─── SOURCE DOCUMENT
Why calling the function moves.size() again and again for every loop ??? Do it once,else its just a waste of computation time.

Do this :

int max=moves.size()-1;
for(i=0;i<max;++i)
{
	if(moves[i]==moves[i+1])       
		k++;
	else
		cc.push_back(k);
}

And with respect to the segmentation fault I am not finding any problem with the code.Well may be its not because of the statement you said.

start quote:

#include<iostream>
#include<vector>
#include<sstream>
#include<algorithm>
#include<cmath>
#include<string>
using namespace std;

class ComboLength
{
    public:
    int howLong(string moves)
    {
        vector<int> cc;
        int i,j,k=0;
        for(i=0;i<moves.size()-1;++i)
        {
            if(moves[i]==moves[i+1])       //Error
            k++;
            else
            cc.push_back(k);
        }
        return *max_element(cc.begin(),cc.end());
    }
};

I get a segementaion error in line if (moves[i]==moves[i+1])
any idea why?

i can see the problem here..
──────
WHAT YOU WILL DO –
1. In the forum thread, what value does the reply store in the variable max before the loop?
2. For each statement, say whether it agrees with the forum thread. Answer yes or no, and quote the words from the forum thread that decide it.
(a) The reply finds no problem in the code with respect to the segmentation fault.
(b) The class in the quoted code is named ComboLength.
(c) The function howLong takes an int as its argument.
3. List every header file included at the top of the quoted code in the forum thread.
─── DATA LINES
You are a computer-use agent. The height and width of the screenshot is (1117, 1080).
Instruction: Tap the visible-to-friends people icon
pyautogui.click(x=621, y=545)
──────
PROBLEM SOLUTIONS –
1. moves.size()-1

2.
(a) Yes: "with respect to the segmentation fault I am not finding any problem with the code"
(b) Yes: "class ComboLength"
(c) No: "int howLong(string moves)"

3. iostream, vector, sstream, algorithm, cmath, string